WORK TO BE COMPLETED: What you should copy is the line containing "This screenshot has height=782, width=884." and all lines after it in the entries below, exactly and without anything added.

EXTRACTED DATA:

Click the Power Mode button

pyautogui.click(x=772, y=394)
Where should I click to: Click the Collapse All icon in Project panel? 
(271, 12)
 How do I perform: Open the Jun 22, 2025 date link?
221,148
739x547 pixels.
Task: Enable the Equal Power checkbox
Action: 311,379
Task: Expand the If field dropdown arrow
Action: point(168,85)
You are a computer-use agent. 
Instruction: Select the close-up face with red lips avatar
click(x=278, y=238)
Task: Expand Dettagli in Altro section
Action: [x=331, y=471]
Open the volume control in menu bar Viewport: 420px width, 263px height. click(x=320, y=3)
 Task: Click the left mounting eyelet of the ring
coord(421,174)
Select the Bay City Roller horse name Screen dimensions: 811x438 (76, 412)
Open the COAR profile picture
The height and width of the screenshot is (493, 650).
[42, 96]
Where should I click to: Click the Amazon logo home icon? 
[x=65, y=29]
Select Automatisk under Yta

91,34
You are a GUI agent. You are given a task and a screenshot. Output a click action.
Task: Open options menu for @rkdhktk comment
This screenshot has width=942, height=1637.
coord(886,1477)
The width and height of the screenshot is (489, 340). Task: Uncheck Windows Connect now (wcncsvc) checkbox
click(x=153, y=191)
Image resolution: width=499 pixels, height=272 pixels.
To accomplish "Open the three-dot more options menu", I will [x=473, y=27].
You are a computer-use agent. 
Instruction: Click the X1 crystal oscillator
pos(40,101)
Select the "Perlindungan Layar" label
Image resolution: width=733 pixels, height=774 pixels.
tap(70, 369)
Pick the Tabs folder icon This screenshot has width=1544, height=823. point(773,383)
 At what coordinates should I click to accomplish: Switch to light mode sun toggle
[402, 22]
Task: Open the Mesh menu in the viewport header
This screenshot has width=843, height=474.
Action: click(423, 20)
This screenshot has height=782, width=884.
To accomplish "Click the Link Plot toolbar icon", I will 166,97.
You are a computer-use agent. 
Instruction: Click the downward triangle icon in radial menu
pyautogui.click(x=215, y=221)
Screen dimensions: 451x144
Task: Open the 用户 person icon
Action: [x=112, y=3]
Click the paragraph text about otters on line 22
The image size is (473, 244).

RESULT BELOW:
This screenshot has height=782, width=884.
To accomplish "Click the Link Plot toolbar icon", I will 166,97.
You are a computer-use agent. 
Instruction: Click the downward triangle icon in radial menu
pyautogui.click(x=215, y=221)
Screen dimensions: 451x144
Task: Open the 用户 person icon
Action: [x=112, y=3]
Click the paragraph text about otters on line 22
The image size is (473, 244).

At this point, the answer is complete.